共生社会ホストタウンは、今後ともその取組を大会のレガシーとして継続していけるよう関係省庁等とも連携していくこととしている。
2017年2月に決定された「ユニバーサルデザイン2020行動計画」を踏まえ、公共交通事業者による一定水準の接遇を全国的に確保するため、2018年5月に交通モードごとの特性や様々な障害の特性等に対応した「公共交通事業者に向けた接遇ガイドライン」を作成した。
また、上記「公共交通事業者に向けた接遇ガイドライン」については、2019年6月に決定された「認知症施策推進大綱」を踏まえ、認知症の方に対する公共交通事業者による研修の充実及び適切な接遇の実施を推進するため、2021年2月に「認知症の人編」を作成するとともに、新型コロナウイルス感染症の世界的な広がりを受け、感染症を踏まえた接遇のあり方について、公共交通事業者において提供する接遇の場面ごとに具体的な感染予防対策を実践するため、2021年7月に新型コロナウイルス感染症対策を踏まえた「追補版」の作成を行った。

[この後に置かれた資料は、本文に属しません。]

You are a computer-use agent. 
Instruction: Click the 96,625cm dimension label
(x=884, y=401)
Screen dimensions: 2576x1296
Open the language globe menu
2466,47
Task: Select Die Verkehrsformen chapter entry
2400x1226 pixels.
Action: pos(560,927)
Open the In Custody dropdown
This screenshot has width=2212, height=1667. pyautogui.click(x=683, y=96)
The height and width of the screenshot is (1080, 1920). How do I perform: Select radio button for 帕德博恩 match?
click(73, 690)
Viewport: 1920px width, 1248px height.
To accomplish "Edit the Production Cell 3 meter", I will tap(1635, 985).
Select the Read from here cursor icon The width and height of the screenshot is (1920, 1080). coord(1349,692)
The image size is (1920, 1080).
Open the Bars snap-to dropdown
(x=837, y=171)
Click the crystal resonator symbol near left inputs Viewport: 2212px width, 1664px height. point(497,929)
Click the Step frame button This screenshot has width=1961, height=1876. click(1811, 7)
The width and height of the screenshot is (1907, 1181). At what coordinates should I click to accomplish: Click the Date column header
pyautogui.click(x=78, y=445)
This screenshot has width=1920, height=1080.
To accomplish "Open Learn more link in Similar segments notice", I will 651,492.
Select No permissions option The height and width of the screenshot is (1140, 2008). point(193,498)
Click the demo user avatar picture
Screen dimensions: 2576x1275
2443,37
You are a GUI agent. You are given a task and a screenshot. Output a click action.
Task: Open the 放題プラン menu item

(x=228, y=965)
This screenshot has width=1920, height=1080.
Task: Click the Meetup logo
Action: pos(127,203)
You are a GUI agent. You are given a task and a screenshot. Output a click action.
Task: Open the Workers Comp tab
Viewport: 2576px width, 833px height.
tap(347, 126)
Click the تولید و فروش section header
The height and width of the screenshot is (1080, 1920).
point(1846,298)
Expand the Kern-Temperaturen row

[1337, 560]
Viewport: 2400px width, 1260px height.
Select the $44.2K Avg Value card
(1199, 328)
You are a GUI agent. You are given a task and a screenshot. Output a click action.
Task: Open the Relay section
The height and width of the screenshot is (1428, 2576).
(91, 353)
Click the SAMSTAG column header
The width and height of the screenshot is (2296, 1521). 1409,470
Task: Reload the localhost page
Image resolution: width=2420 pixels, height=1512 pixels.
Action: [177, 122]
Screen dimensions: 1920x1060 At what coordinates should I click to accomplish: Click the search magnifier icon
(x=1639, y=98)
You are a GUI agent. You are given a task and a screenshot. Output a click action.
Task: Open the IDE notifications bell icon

一方、交通モード別(鉄軌道、バス、タクシー、旅客船、航空)に「公共交通事業者に向けた接遇ガイドライン」の内容を業界単位で展開し、公共交通事業者による実施を促進するとともに、公共交通事業者の行う研修について、障害のある方が参加し、座学に加えて実習を行うカリキュラム・研修教材となるよう、2019年3月に作成した「接遇研修モデルプログラム」については、2022年3月に改訂を行い、「公共交通事業者に向けた接遇ガイドライン」の「認知症の人編」及び「追補版」の内容が反映されたものとなっている。
国土交通省としては、共生社会の実現に向け、ソフト面の施策として、引き続き、「公共交通事業者に向けた接遇ガイドライン」及び「接遇研修モデルプログラム」の周知・普及を図ることにより、公共交通事業者各社が実施する職員への接遇に関する教育訓練の向上に努めていく。